Nitrate TesTabs®, 50
Phosphate TesTabs, 50
Sodium nitrate solution, 0.1 M, 100 mL
Sodium phosphate solution, 0.1 M, 40 mL
Nitrate Color Comparison Charts, 3
Phosphate Color Comparison Charts, 3
Pipets, graduated, disposable, 10
Raymond Town Master Map
Water testing tubes, graduated, 30

Additional Materials Required

Beakers, 400- or 600-mL, 3
Wax pencil

Prelab Preparation

  1. Make enough copies of the Raymond Town Master Map so every group receives a map.
  2. Label three 400-mL beakers (or similar containers) Stream Sample 1, Stream Sample 2 and Stream Sample 3 with a wax pencil.
  3. Prepare 200 mL of each stream sample in the respective beakers before class.
  4. This laboratory activity may be presented as any one of the following three scenarios:

Scenario A: Leakage at Raymond Sewer Treatment Plant

Stream sample 1 = 200 mL of distilled water
Stream sample 2 = 1 mL of 0.1 M sodium phosphate solution

30 mL of 0.1 M sodium nitrate solution
169 mL of distilled water

Stream sample 3 = 1 drop of 0.1 M sodium phosphate

3 mL of 0.1 M sodium nitrate
197 mL of distilled water

Scenario B: Valley Detergent Discharge

Stream sample 1 = 1 mL of 0.1 M sodium phosphate solution

30 mL of 0.1 M sodium nitrate solution
169 mL of distilled water

Stream sample 2 = 1 drop of 0.1 M sodium phosphate solution

5 mL of 0.1 M sodium nitrate solution
195 mL of distilled water

Stream sample 3 = 1 mL of 0.1 M sodium nitrate solution

199 mL of distilled water

Scenario C: Fertilizer Runoff from Countryman Farms and/or Runoff of Water from Downtown Raymond

Stream sample 1 = 200 mL of distilled water
Stream sample 2 = 200 mL of distilled water
Stream sample 3 = 1 mL of 0.1 M sodium phosphate solution

30 mL of 0.1 M sodium nitrate solution
169 mL of distilled water

Safety Precautions

Nitrate Wide Range TesTabs® and Phosphate TesTabs contain chemicals, which may irritate skin or be harmful if swallowed.
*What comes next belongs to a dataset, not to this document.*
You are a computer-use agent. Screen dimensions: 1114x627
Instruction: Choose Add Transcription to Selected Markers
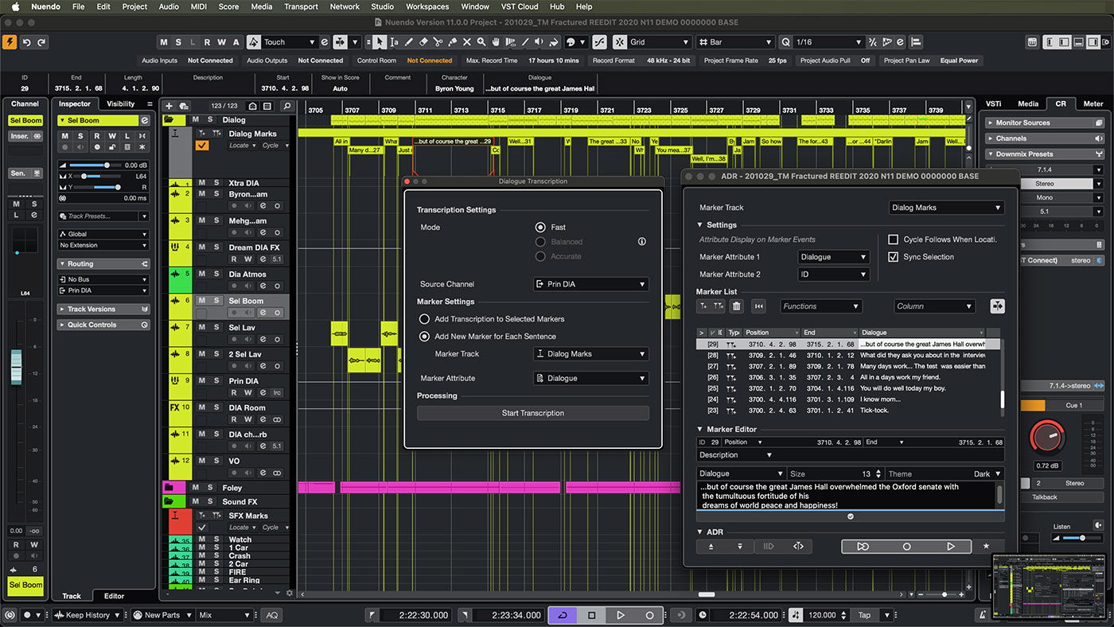pyautogui.click(x=425, y=319)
The TesTab reagents used in this kit were designed with safety in mind. The single-use, foil packaged TesTabs are easy to dispense. Store TesTabs in a cool, dry place and only open when ready to use the tablet. A single tablet, either alone or reacted with a sample, is not a health hazard. However, TesTabs should not be ingested. Wear chemical splash goggles, a chemical-resistant apron and chemical-resistant gloves. Remind students to wash their hands thoroughly with soap and water before leaving the laboratory. Please review current Safety Data Sheets for additional safety, handling and disposal information.

Disposal

Please consult your current Flinn Scientific Catalog/Reference Manual for general guidelines and specific procedures, and review all federal, state and local regulations that may apply, before proceeding. All solutions and testing samples may be disposed of according to Flinn Suggested Disposal Method #26b.

Lab Hints

  • Enough materials are provided in this kit for 30 students working in pairs or for 15 groups of students. This laboratory activity can reasonably be completed in one 50-minute class period.
  • Be sure to use clean glassware when preparing the stream sample solutions. Rinse the beakers with distilled water before use.
  • Three color comparison charts for each test factor are provided in the kit. Divide the cards up between the student groups accordingly.
  • The stream sample containers may be placed in one central location for dispensing or may be subdivided between student groups before class.
  • Be sure students return the pipets for each solution to the correct beaker after the sample has been dispensed to their water testing tubes.
  • TesTabs® are a vendor product of the LaMotte Company. SDSs are available through the manufacturer website.

Teacher Tips

  • Three possible scenarios are presented in this activity. The scenarios may be changed to keep the identity of the responsible party unknown from class to class.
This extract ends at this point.